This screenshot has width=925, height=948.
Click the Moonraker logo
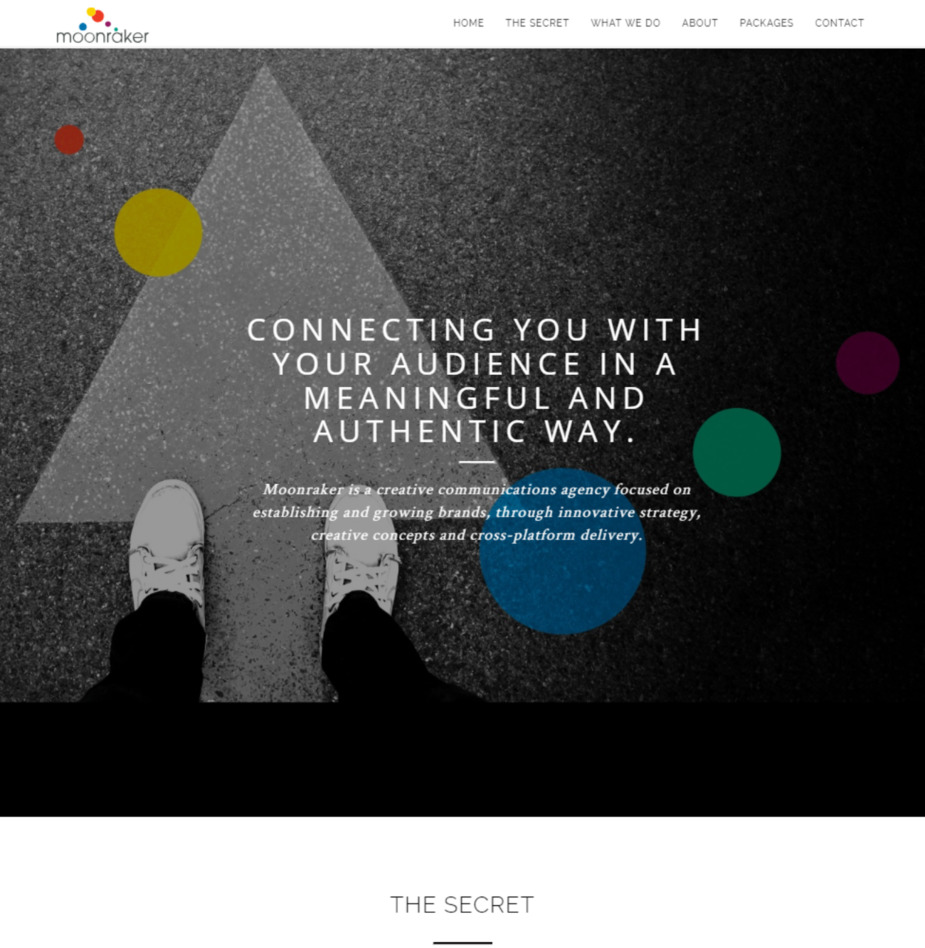tap(102, 25)
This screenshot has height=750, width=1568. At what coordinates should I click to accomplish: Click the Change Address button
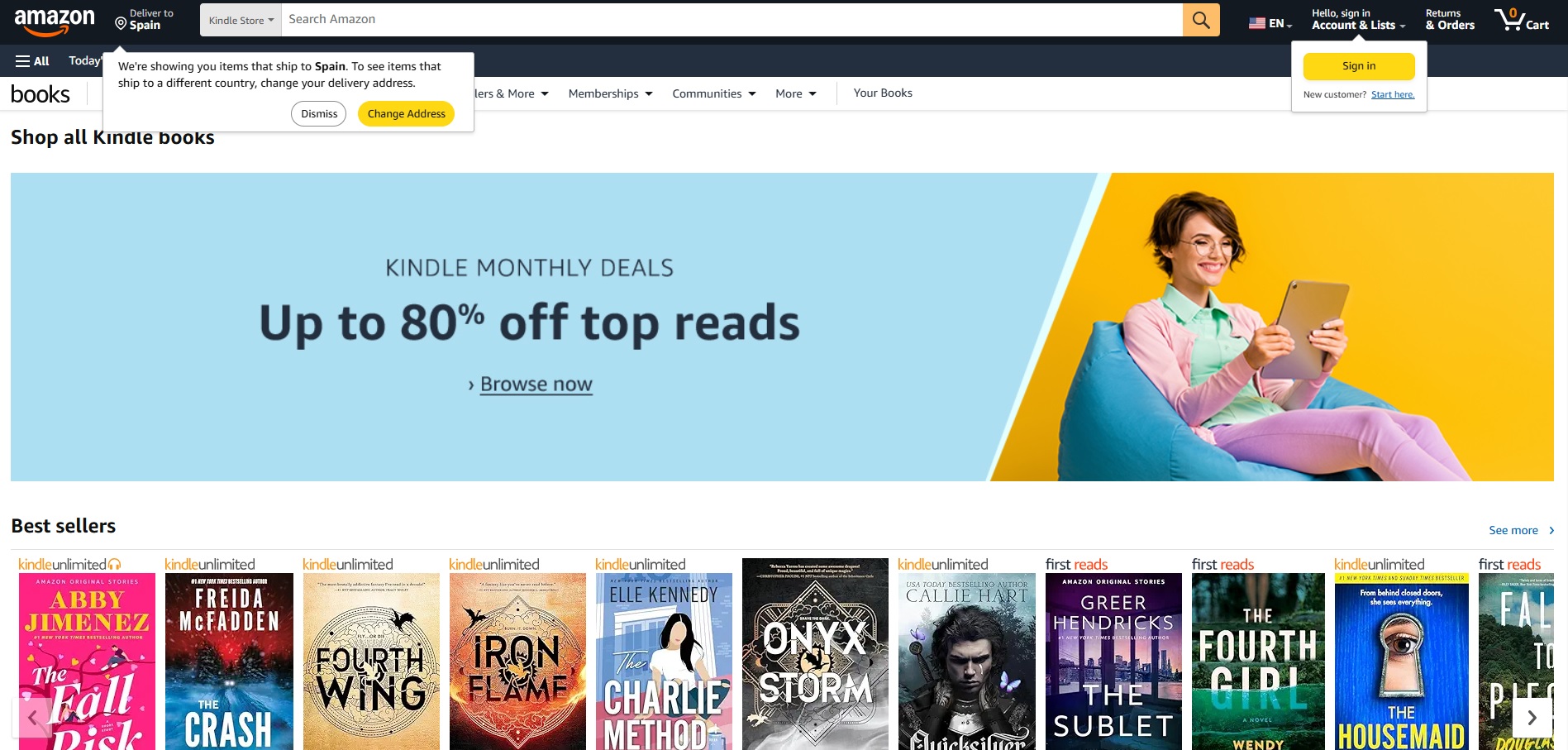pos(406,113)
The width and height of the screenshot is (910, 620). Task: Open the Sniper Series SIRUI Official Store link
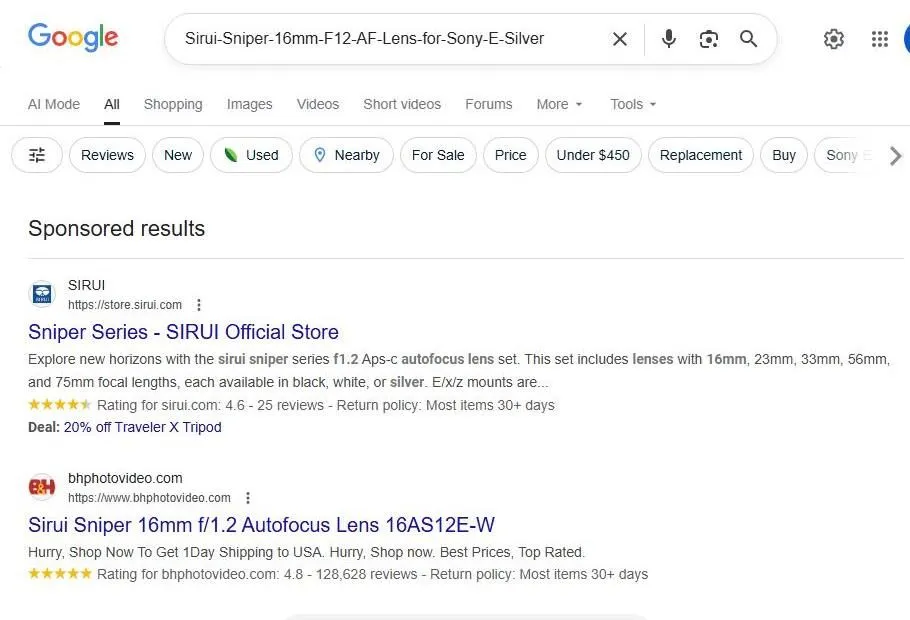click(183, 331)
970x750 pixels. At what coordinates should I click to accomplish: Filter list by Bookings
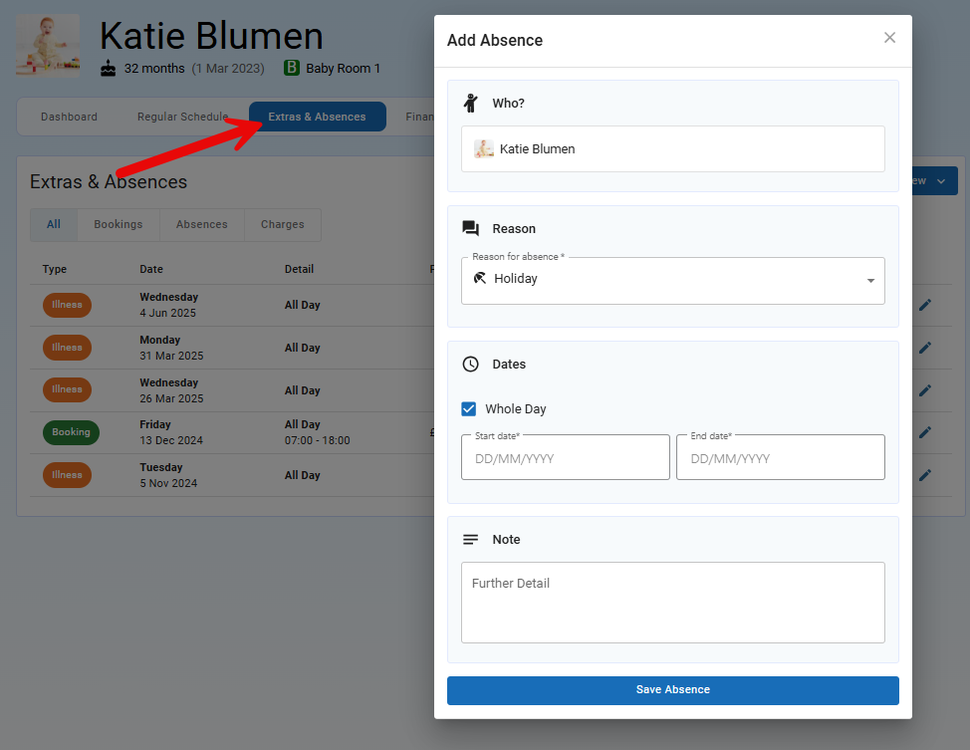[118, 225]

• _Task brief_
The copy runs from the line containing "The width and" through the last line of the material, both ends included. Reproduce those lines exactly and drop the pictures.

• _Output of the task_
The width and height of the screenshot is (910, 620). Task: Open the Sniper Series SIRUI Official Store link
click(183, 331)
970x750 pixels. At what coordinates should I click to accomplish: Filter list by Bookings
[118, 225]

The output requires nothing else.